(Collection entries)
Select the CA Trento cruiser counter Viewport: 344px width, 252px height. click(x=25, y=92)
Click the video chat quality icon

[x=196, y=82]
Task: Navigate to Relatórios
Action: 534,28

— Exercise description —
Print each entry above again, exactly as it was given.

— Completed task —
Select the CA Trento cruiser counter Viewport: 344px width, 252px height. click(x=25, y=92)
Click the video chat quality icon

[x=196, y=82]
Task: Navigate to Relatórios
Action: 534,28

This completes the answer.